*Gekozen fragment*.
------------------------

Benodigde weerstandscapaciteit
De benodigde weerstandscapaciteit wordt bepaald door:
- de verwachte impact van de aanwezige risico’s;
- de gewenste mate van zekerheid dat de risico’s kunnen worden opgevangen;
- de mate waarin de risico’s al op andere wijze zijn afgedekt.
De risico’s zijn geïnventariseerd en de omvang van het risico (bedrag in euro’s) is geschat. Bij het inschatten van risico’s wordt gewerkt met bandbreedtes (intervallen). Het risico wordt in euro’s aangegeven in vier intervallen, per interval wordt een kans aangegeven. Deze inschatting geeft aan wat de kans is dat het risicobedrag binnen het interval valt. Vervolgens is een schatting gemaakt van de kans van optreden van het risico. De weging van het risico met de kans van optreden leidt tot het geschatte risicobedrag. In de praktijk zien we dat deze manier van inschatten van de risico’s ook tot onduidelijkheid kan leiden. Bij de actualisering van het weerstandsvermogen zullen we daarom ook kijken naar de wijze van het bepalen de risico’s.
De risico’s van de grondexploitaties worden volgens de risicoboxenmethode berekend en integraal in de benodigde weerstandscapaciteit opgenomen. Binnen de risicoboxenmethode is een verfijning aangebracht met betrekking tot aanbestedingsrisico’s, grondprijzenrisico’s, boekwaarden en alternatieven binnen een project. Zie hiervoor de Kadernota Weerstandsvermogen en Risicomanagement in 2011
Omdat de kans klein is dat áls de risico’s zich daadwerkelijk voordoen, dit allemaal tegelijkertijd gebeurt, corrigeren we de totaaltelling met een waarschijnlijkheidsfactor van 90%.

------------------------

*Beschikbare gegevens*.
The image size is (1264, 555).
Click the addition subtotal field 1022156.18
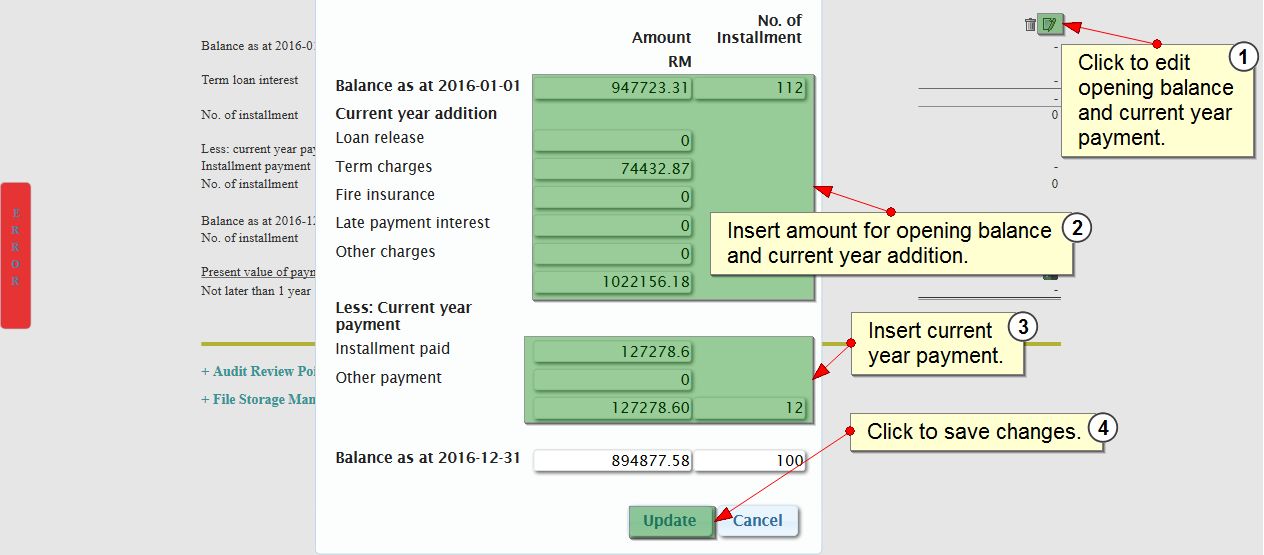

------------------------

*Opgave*. Zet de tekst over de benodigde weerstandscapaciteit voort vanaf de laatste zin.

*Antwoord*.
De benodigde weerstandscapaciteit is 208,7 miljoen euro en neemt ten opzichte van de risico’s in de rekening 2014 toe met 17,4 miljoen euro.
De belangrijkste veranderingen zijn:
- Stijging risico grondexploitaties inclusief Meerstad met 6,1 miljoen euro;
- Stijging risico vernieuwing sociaal domein met 8,4 miljoen euro;
- Stijging risico parkeerbedrijf met 0,6 miljoen euro;
- Daling risico Sontwegtracé met 0,4 miljoen euro;
- Vervallen risico bezwaarprocedures bouwleges met 0,5 miljoen euro;
- Vervallen risico huisvestingskosten brandweer met 0,4 miljoen euro;
- Opname risico vennootschapsplicht (Vpb) voor overheidsbedrijven van 1,4 miljoen euro;
- Opname risico individueel keuzepakket gemeenteambtenaren van 2,9 miljoen euro;
- Overige veranderingen verklaren de rest (-0,7 miljoen euro).
De volgende risico’s zijn ten opzichte van de rekening 2014 opgenomen of vervallen:
Opgenomen:
- Risico vennootschapsplicht (Vpb) voor overheidsbedrijven;
- Risico Individueel keuzepakket gemeenteambtenaren
De risico’s die zijn vervallen zijn:
- Risico huisvestingskosten brandweer;
- Risico bezwaarprocedures bouwleges.